== BRIEF ==
Copy out the following lines word for word.

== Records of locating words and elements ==
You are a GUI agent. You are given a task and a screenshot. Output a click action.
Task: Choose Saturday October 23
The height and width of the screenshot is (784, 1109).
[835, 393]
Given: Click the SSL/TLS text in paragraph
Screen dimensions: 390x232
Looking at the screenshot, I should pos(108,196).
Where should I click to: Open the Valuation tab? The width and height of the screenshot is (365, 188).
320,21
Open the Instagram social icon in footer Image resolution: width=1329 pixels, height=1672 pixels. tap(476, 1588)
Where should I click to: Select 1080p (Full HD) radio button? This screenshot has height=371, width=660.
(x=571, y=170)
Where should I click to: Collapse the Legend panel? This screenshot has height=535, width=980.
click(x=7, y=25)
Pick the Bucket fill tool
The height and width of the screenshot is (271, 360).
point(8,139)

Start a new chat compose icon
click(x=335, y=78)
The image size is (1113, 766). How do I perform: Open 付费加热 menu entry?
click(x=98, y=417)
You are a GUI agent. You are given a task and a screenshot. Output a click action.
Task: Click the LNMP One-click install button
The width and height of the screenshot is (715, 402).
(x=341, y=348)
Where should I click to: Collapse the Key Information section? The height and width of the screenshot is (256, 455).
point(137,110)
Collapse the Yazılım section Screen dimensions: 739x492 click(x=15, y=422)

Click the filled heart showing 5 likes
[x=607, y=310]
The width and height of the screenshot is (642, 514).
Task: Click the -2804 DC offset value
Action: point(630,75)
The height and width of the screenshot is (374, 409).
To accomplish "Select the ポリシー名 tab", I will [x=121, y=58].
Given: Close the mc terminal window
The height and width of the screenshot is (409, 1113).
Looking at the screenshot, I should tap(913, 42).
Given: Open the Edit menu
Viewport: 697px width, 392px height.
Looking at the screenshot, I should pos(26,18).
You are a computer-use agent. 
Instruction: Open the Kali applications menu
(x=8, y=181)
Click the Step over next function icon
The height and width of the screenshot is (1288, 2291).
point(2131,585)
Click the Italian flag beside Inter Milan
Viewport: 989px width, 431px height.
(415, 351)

== WRITTEN ANSWER ==
You are a GUI agent. You are given a task and a screenshot. Output a click action.
Task: Choose Saturday October 23
The height and width of the screenshot is (784, 1109).
[835, 393]
Given: Click the SSL/TLS text in paragraph
Screen dimensions: 390x232
Looking at the screenshot, I should pos(108,196).
Where should I click to: Open the Valuation tab? The width and height of the screenshot is (365, 188).
320,21
Open the Instagram social icon in footer Image resolution: width=1329 pixels, height=1672 pixels. tap(476, 1588)
Where should I click to: Select 1080p (Full HD) radio button? This screenshot has height=371, width=660.
(x=571, y=170)
Where should I click to: Collapse the Legend panel? This screenshot has height=535, width=980.
click(x=7, y=25)
Pick the Bucket fill tool
The height and width of the screenshot is (271, 360).
point(8,139)

Start a new chat compose icon
click(x=335, y=78)
The image size is (1113, 766). How do I perform: Open 付费加热 menu entry?
click(x=98, y=417)
You are a GUI agent. You are given a task and a screenshot. Output a click action.
Task: Click the LNMP One-click install button
The width and height of the screenshot is (715, 402).
(x=341, y=348)
Where should I click to: Collapse the Key Information section? The height and width of the screenshot is (256, 455).
point(137,110)
Collapse the Yazılım section Screen dimensions: 739x492 click(x=15, y=422)

Click the filled heart showing 5 likes
[x=607, y=310]
The width and height of the screenshot is (642, 514).
Task: Click the -2804 DC offset value
Action: point(630,75)
The height and width of the screenshot is (374, 409).
To accomplish "Select the ポリシー名 tab", I will [x=121, y=58].
Given: Close the mc terminal window
The height and width of the screenshot is (409, 1113).
Looking at the screenshot, I should tap(913, 42).
Given: Open the Edit menu
Viewport: 697px width, 392px height.
Looking at the screenshot, I should pos(26,18).
You are a computer-use agent. 
Instruction: Open the Kali applications menu
(x=8, y=181)
Click the Step over next function icon
The height and width of the screenshot is (1288, 2291).
point(2131,585)
Click the Italian flag beside Inter Milan
Viewport: 989px width, 431px height.
(415, 351)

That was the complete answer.